Usually asymptomatic. Some patients with optic disc drusen describe occasional, transient visual obscurations, which may again invoke clinical suspicion of raised intracranial pressure. Sudden loss of vision or visual field defects may occur with the complications described below.


(a) The optic disc appears normal when drusen are present in small amounts beneath the surface of the optic disc. As they accumulate – often during adolescence – the nerve head becomes enlarged with lumpy, irregular margins; and the optic cup is progressively effaced.
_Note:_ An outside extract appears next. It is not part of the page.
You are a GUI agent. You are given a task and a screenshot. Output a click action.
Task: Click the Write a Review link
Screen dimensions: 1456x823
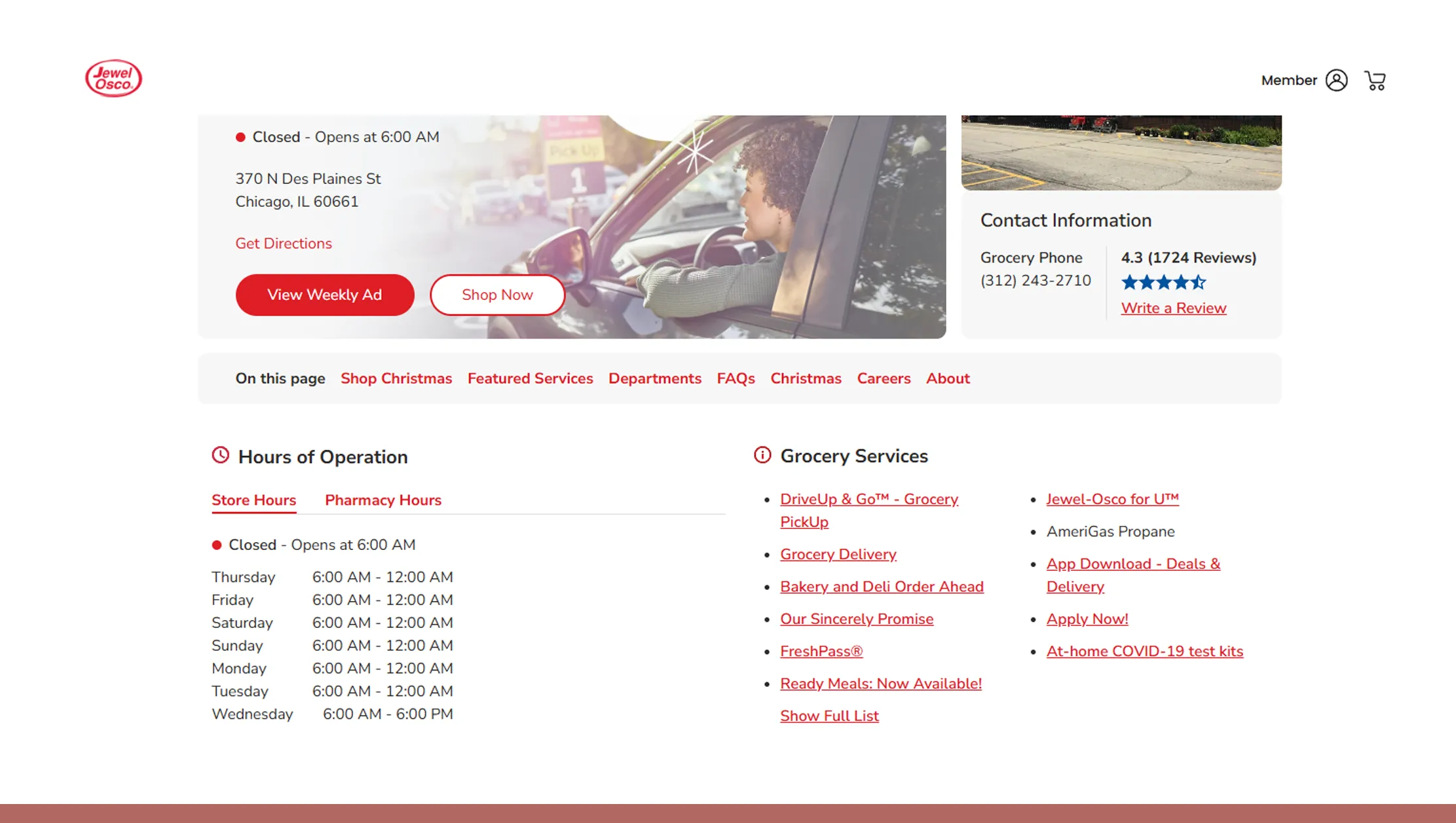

As the drusen reach the disc surface, they appear as small, waxy, yellow nodules. They often become calcified later in life.
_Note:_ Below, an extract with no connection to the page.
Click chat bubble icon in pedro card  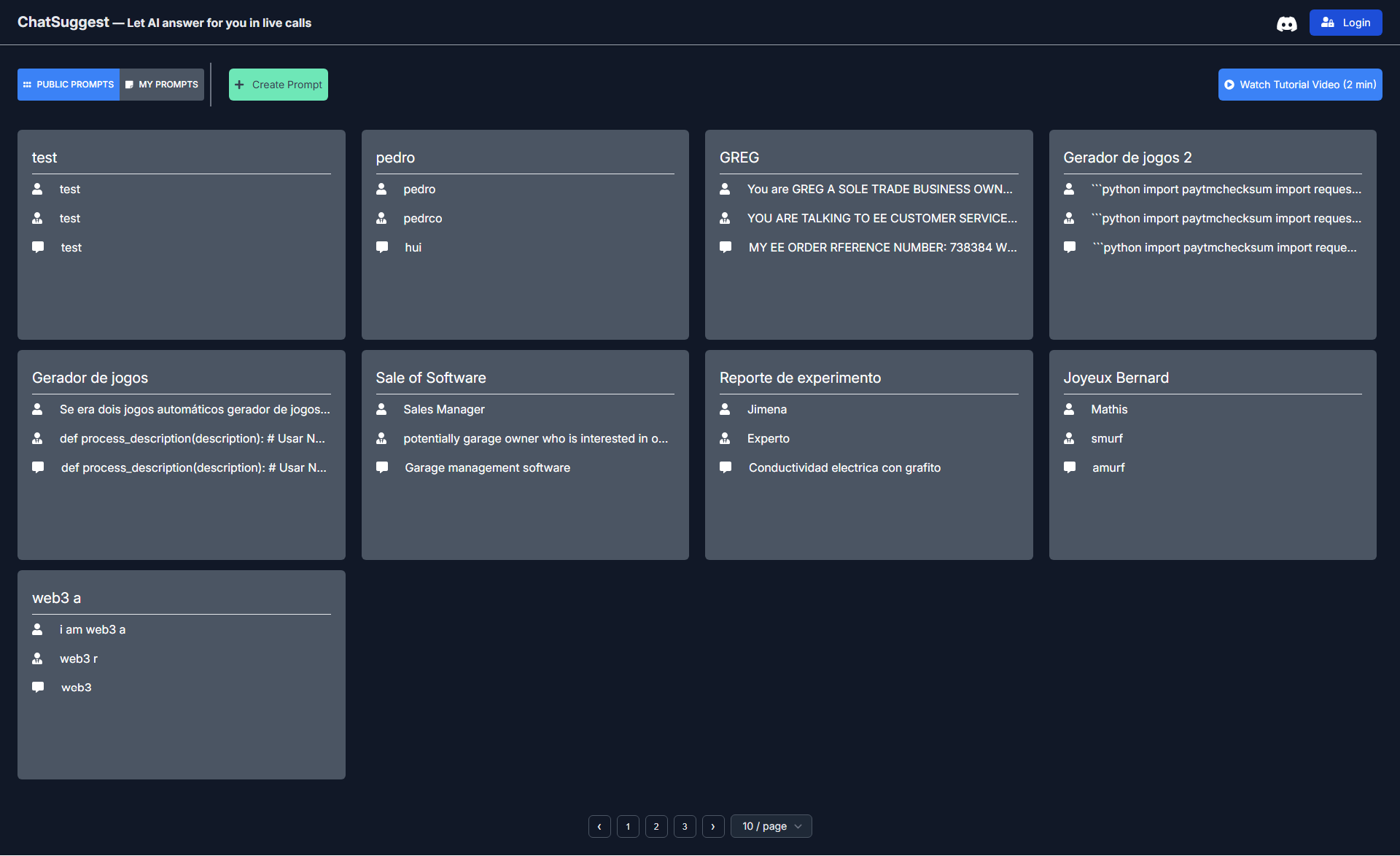[382, 247]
(b) Some features that often help to differentiate optic disc drusen from papilledema include:

  • Irregular disc margins or surface, with reduced or absent optic cup
  • Vessels arising from the centre of the disc and dividing earlier than normal
  • Asymmetry of disc topography between eyes
  • The disc surface does not usually look inflamed or hyperemic. Hemorrhages, exudates and cotton-wool spots in the vicinity of the optic disc are typical in papilledema.
  • Drusen show antofluorescence under blue light without fluorescein administration

(c) Vision loss: Typical visual field defects are gradual enlargement of the blind spot and inferonasal quadrant or arcuate nerve fibre bundle defects. Occasionally acute loss of vision of variable severity occurs due to subretinal exudation and hemorrhage resulting from drusen-associated new vessel formation. Rarely acute loss of vision may also occur when drusen impede the normal passage of fluid and metabolites through the optic disc, resulting in acute disc swelling, vascular occlusions or focal retinal ischemia


Common (approximately 1 in 300).


May simulate papilledema and prompt unnecessary anxiety and investigations to exclude intracranial lesions. Occasionally causes visual field loss and reduced acuity.

Differential Diagnosis

Papilledema, Presumed Ocular Histoplasmosis Syndrome, Angioid Streaks, Sarcoidosis, Pseudotumour Cerebri, Optic Pit.

See Also

Choroidal Neovascularisation, Central Retinal Vein Occlusion, Branch Retinal Artery Occlusion


There is no treatment for optic disc drusen.

Additional investigations

Computed tomography (CT) and ultrasound can detect calcification within buried drusen. Intravenous fluorescein angiography will show fluorescence of the drusen prior to any dye injection (‘autofluorescence’). Subsequent hyperfluorescence is well-demarcated and confined to the optic disc. These features are not observed in papilledema. Choroidal neovascularization is a rare complication. Visual field assessment

Prognosis and Review

Optic nerve drusen are usually stable. Complications occur occasionally from compression effects on the nerve fibers or blood vessels. Annual review may be indicated depending upon the extent of the lesion.

Figure 1.

Irregular disc margins; early-branching vessels; note absence of haemorrhages or exudates around the disc.

Figure 2.

Scanning laser tomography scan quantifying the raised surface shape.

Figure 3.

Computed tomography scan demonstrating optic disc calcification.